DeepTPA-Net: A Deep Triple Attention Network for sEMG-Based Hand Gesture Recognition
DeepTPA-Net: A Deep Triple Attention Network for sEMG-Based Hand Gesture Recognition
Blog Article
The use of hand gestures for human-computer interaction (HCI) has gained popularity due to its ability to provide natural and intuitive communication in human dialogues.Hand gesture recognition (HGR) using surface electromyography (sEMG) signals is more reliable and user-friendly sophie allport bee curtains than traditional computer vision-based methods.This study proposes a deep network named DeepTPA-Net that utilizes multi-channel sEMG signals to recognize hand gestures.DeepTPA-Net employs a ResNet50 network as an automated feature extractor and a novel triple attention (3Attn) block that connects spatial, temporal, and channel attention modules in parallel to signify important features for HGR.

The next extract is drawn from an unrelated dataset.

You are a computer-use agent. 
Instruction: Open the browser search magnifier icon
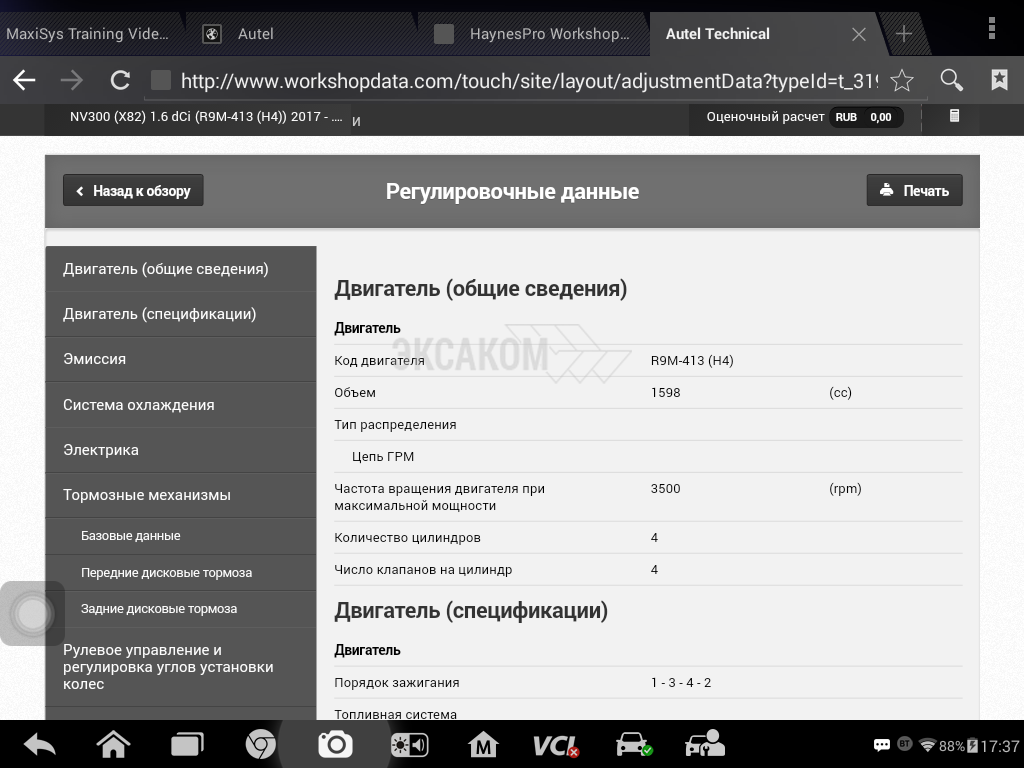pos(951,81)
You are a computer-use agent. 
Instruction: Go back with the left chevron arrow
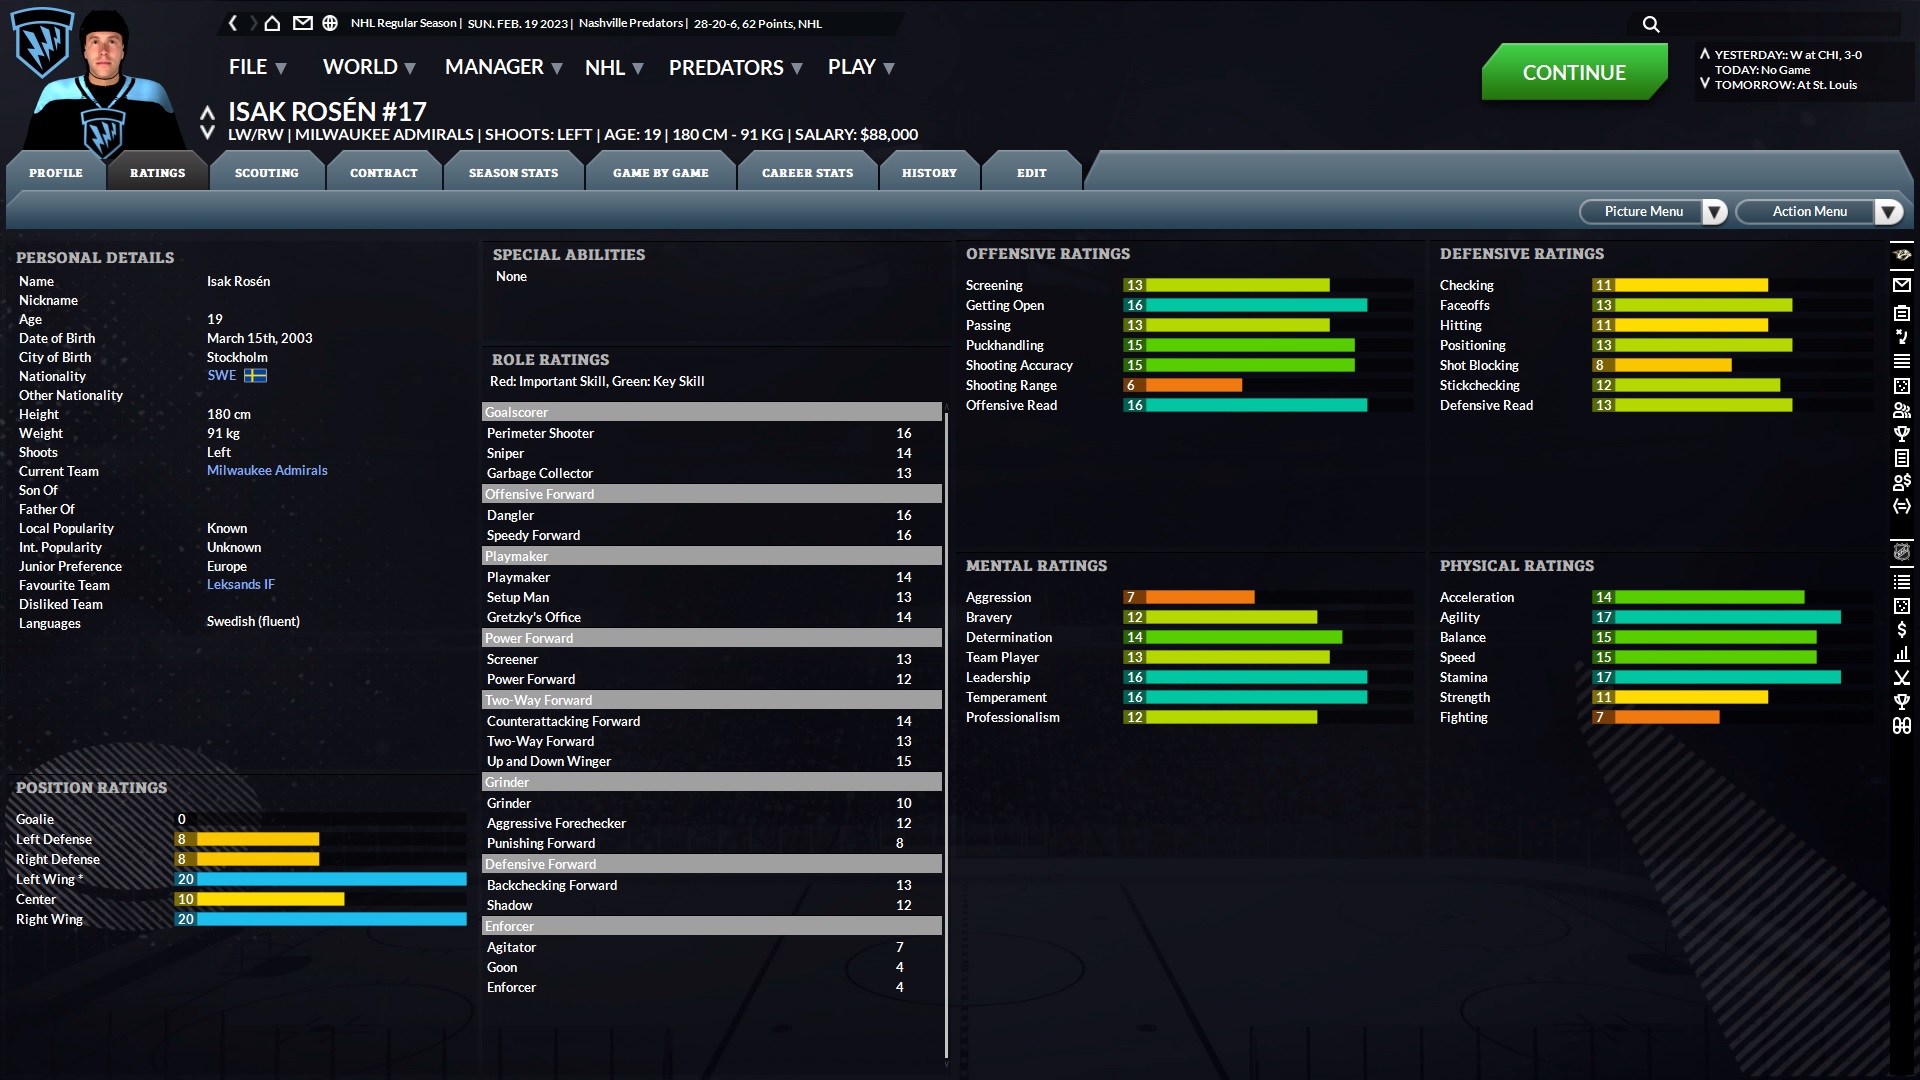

We evaluated the performance of DeepTPA-Net using five publicly available benchmark sEMG hand gesture datasets, including CapgMyo DB-a, Csl-hdemg, NinaPro DB1, NinaPro DB2, and SeNic.The effectiveness of the proposed 3Attn block for HGR is demonstrated through a performance comparison with other attention mechanisms.We compared the performance of DeepTPA-Net majicontrast red with various baseline models, including its variations and other existing methods.The results show that DeepTPA-Net significantly outperforms the baseline models for all five benchmark datasets, indicating the superiority of DeepTPA-Net for sEMG-based HGR.